— begin THE INPUT —

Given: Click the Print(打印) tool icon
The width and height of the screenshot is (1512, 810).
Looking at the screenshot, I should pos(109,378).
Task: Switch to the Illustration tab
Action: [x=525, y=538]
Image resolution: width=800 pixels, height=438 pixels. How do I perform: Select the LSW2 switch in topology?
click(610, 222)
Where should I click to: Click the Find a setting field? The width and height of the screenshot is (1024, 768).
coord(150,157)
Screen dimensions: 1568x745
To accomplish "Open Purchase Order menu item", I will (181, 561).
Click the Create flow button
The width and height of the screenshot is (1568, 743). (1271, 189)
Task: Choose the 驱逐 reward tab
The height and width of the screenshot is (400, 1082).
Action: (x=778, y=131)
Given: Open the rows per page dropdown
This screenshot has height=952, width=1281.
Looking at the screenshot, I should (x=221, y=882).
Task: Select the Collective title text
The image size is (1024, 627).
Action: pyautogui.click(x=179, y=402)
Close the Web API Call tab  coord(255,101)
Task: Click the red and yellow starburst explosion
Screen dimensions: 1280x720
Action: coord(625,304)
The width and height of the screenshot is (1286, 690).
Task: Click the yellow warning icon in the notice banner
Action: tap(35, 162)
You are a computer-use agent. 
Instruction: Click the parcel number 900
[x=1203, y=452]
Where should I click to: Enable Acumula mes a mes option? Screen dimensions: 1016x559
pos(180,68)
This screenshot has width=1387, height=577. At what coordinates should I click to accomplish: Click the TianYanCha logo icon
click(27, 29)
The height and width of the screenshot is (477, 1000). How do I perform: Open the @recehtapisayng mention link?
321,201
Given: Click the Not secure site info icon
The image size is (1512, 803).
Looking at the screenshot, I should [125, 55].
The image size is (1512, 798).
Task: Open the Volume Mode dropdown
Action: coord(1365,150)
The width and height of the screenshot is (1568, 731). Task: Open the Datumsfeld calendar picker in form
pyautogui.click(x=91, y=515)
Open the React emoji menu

— end THE INPUT —

(STATED EXERCISE) Lay out the material above as a Markdown table with the columns "No." and "Line", one row per line and numbered in order. Leave out any blank lines.

(FINISHED EXERCISE)
| No. | Line |
|---|---|
| 1 | Given: Click the Print(打印) tool icon |
| 2 | The width and height of the screenshot is (1512, 810). |
| 3 | Looking at the screenshot, I should pos(109,378). |
| 4 | Task: Switch to the Illustration tab |
| 5 | Action: [x=525, y=538] |
| 6 | Image resolution: width=800 pixels, height=438 pixels. How do I perform: Select the LSW2 switch in topology? |
| 7 | click(610, 222) |
| 8 | Where should I click to: Click the Find a setting field? The width and height of the screenshot is (1024, 768). |
| 9 | coord(150,157) |
| 10 | Screen dimensions: 1568x745 |
| 11 | To accomplish "Open Purchase Order menu item", I will (181, 561). |
| 12 | Click the Create flow button |
| 13 | The width and height of the screenshot is (1568, 743). (1271, 189) |
| 14 | Task: Choose the 驱逐 reward tab |
| 15 | The height and width of the screenshot is (400, 1082). |
| 16 | Action: (x=778, y=131) |
| 17 | Given: Open the rows per page dropdown |
| 18 | This screenshot has height=952, width=1281. |
| 19 | Looking at the screenshot, I should (x=221, y=882). |
| 20 | Task: Select the Collective title text |
| 21 | The image size is (1024, 627). |
| 22 | Action: pyautogui.click(x=179, y=402) |
| 23 | Close the Web API Call tab  coord(255,101) |
| 24 | Task: Click the red and yellow starburst explosion |
| 25 | Screen dimensions: 1280x720 |
| 26 | Action: coord(625,304) |
| 27 | The width and height of the screenshot is (1286, 690). |
| 28 | Task: Click the yellow warning icon in the notice banner |
| 29 | Action: tap(35, 162) |
| 30 | You are a computer-use agent.  |
| 31 | Instruction: Click the parcel number 900 |
| 32 | [x=1203, y=452] |
| 33 | Where should I click to: Enable Acumula mes a mes option? Screen dimensions: 1016x559 |
| 34 | pos(180,68) |
| 35 | This screenshot has width=1387, height=577. At what coordinates should I click to accomplish: Click the TianYanCha logo icon |
| 36 | click(27, 29) |
| 37 | The height and width of the screenshot is (477, 1000). How do I perform: Open the @recehtapisayng mention link? |
| 38 | 321,201 |
| 39 | Given: Click the Not secure site info icon |
| 40 | The image size is (1512, 803). |
| 41 | Looking at the screenshot, I should [125, 55]. |
| 42 | The image size is (1512, 798). |
| 43 | Task: Open the Volume Mode dropdown |
| 44 | Action: coord(1365,150) |
| 45 | The width and height of the screenshot is (1568, 731). Task: Open the Datumsfeld calendar picker in form |
| 46 | pyautogui.click(x=91, y=515) |
| 47 | Open the React emoji menu |